## Task material
—————

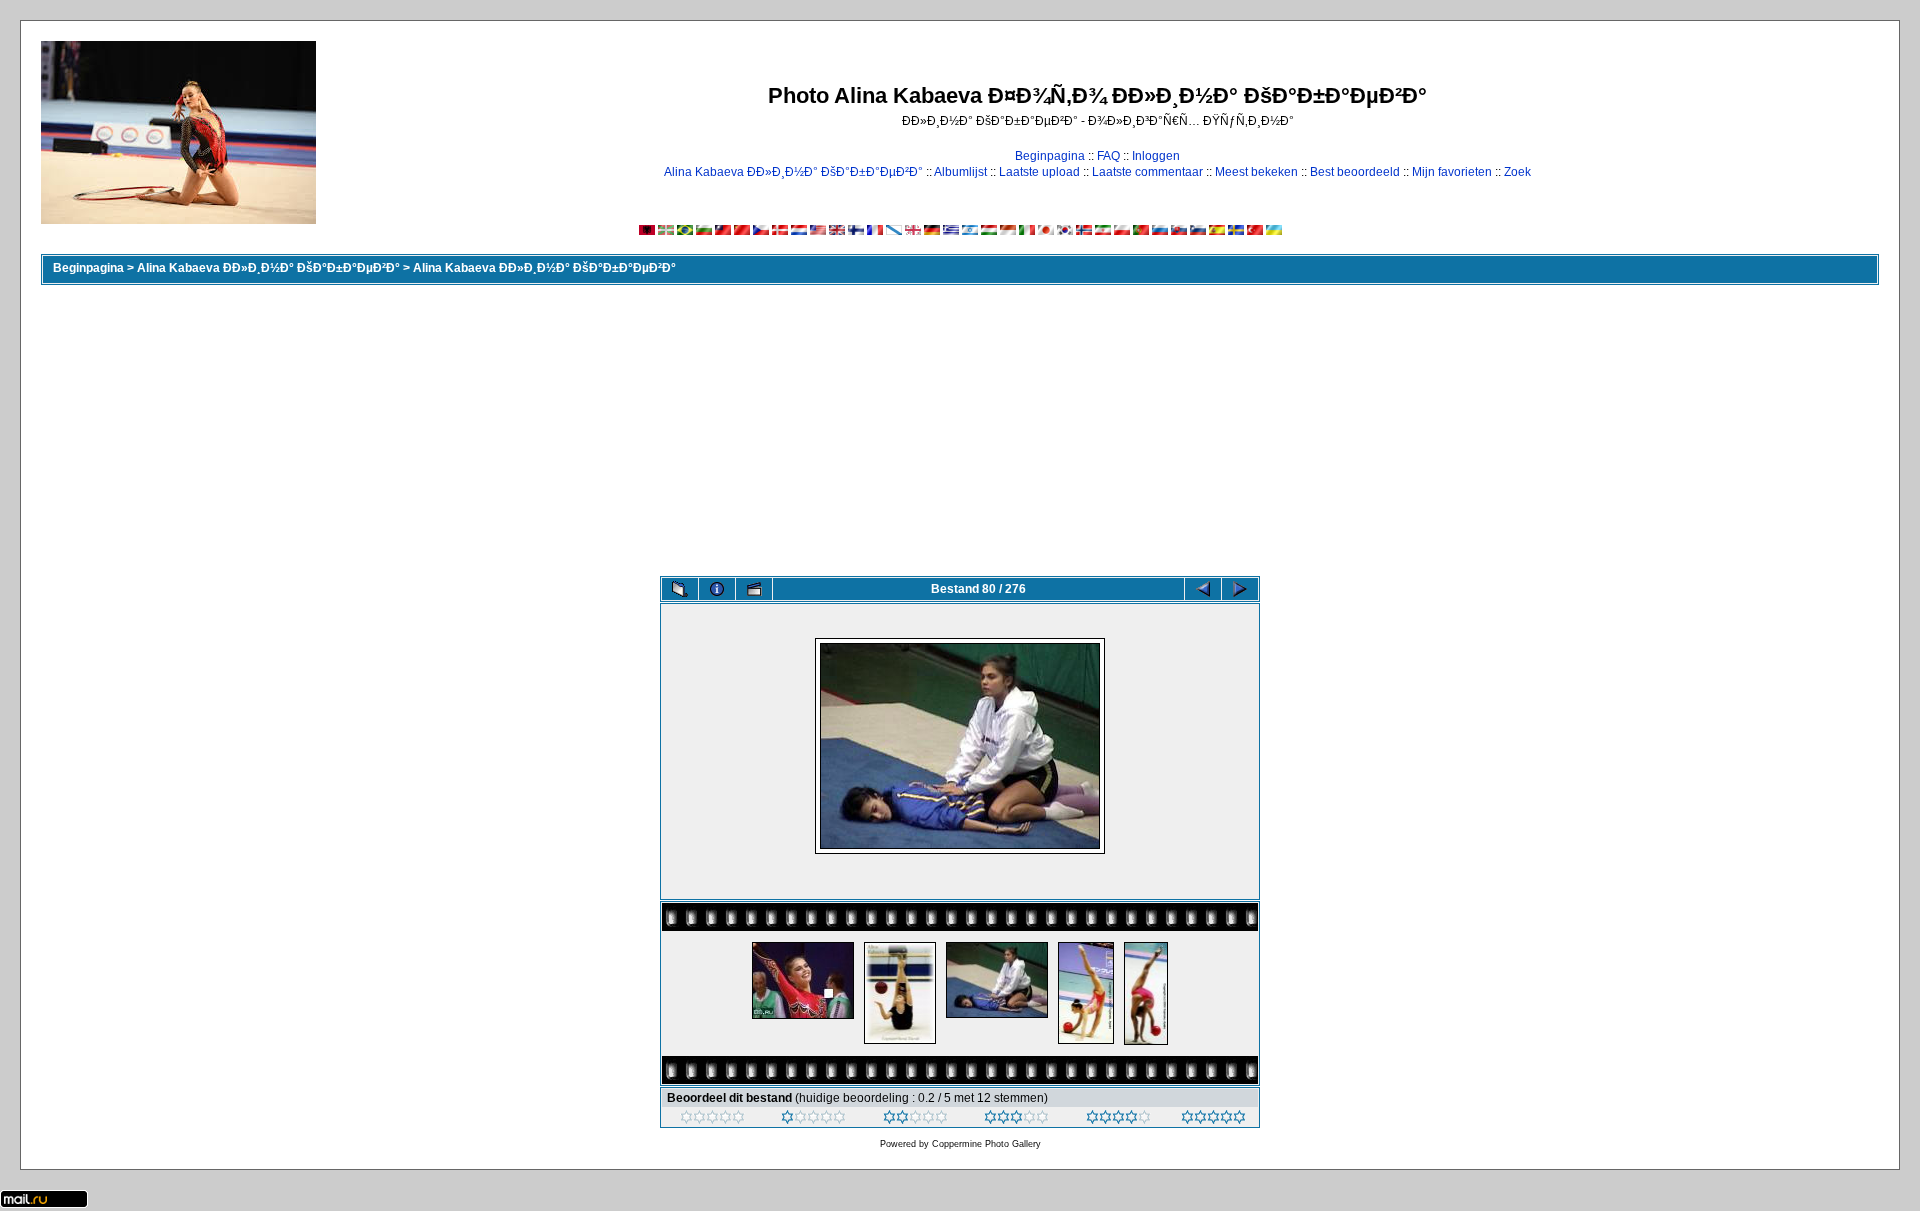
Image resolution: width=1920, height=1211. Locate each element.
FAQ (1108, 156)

—————

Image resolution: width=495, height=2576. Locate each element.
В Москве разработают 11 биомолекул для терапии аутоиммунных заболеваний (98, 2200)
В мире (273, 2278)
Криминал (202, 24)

—————

## What the task requires
Using the records above, restate word for word the lines from the one with "Image resolution: width=1920, height=1211." through the one with "FAQ (1108, 156)", both included.

## Final answer
Image resolution: width=1920, height=1211. Locate each element.
FAQ (1108, 156)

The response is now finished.